§ Problem to solve: Echo the records that begin with the line containing "The width and height of the screenshot is (1024, 524)." and end with the line containing "Action: (226, 150)", keeping both of those lines. Leave the pictures out of your answer.

§ Provided data:
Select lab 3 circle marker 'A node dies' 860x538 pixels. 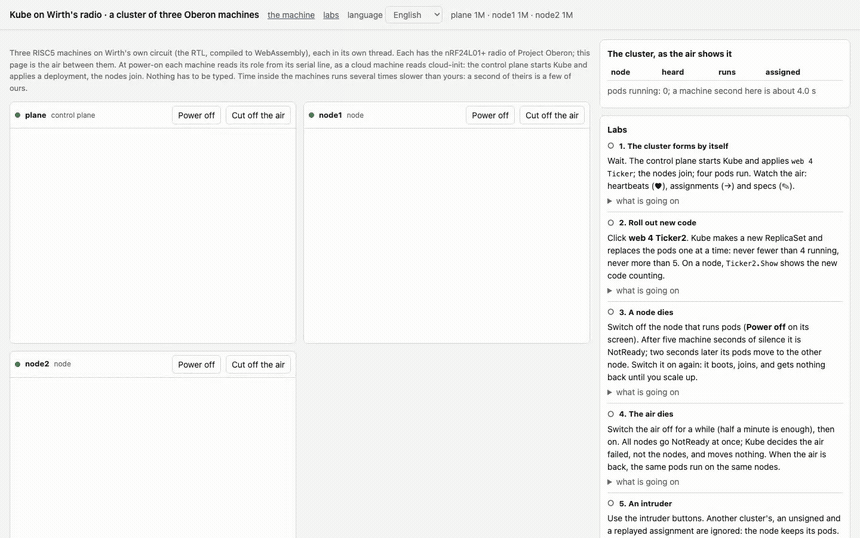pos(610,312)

==

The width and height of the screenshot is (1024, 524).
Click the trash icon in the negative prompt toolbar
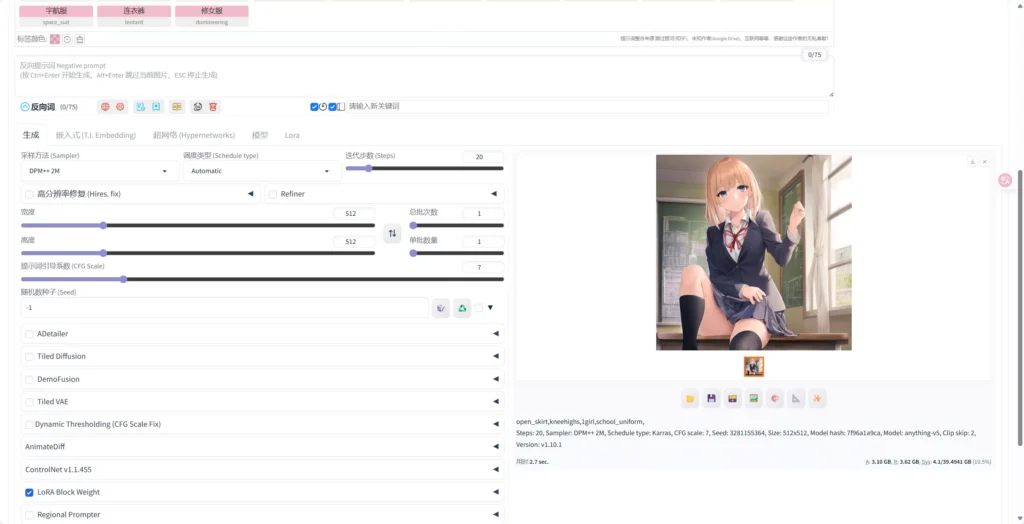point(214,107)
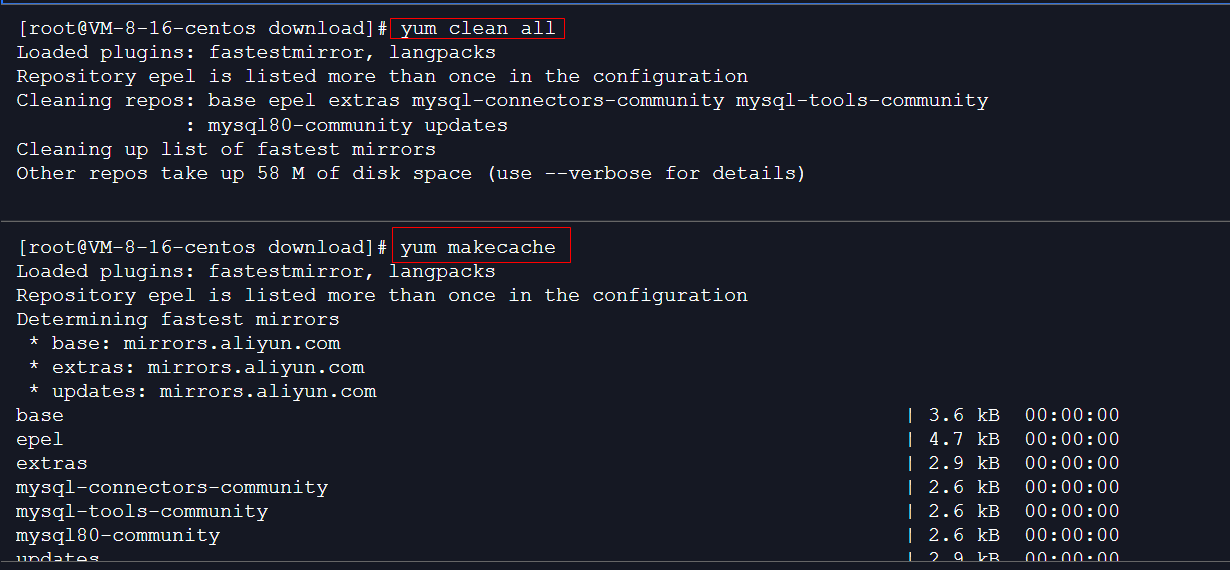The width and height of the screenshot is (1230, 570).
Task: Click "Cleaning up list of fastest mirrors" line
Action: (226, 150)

§ Result for this task:
The width and height of the screenshot is (1024, 524).
Click the trash icon in the negative prompt toolbar
point(214,107)
The width and height of the screenshot is (1230, 570).
Task: Click "Cleaning up list of fastest mirrors" line
Action: (226, 150)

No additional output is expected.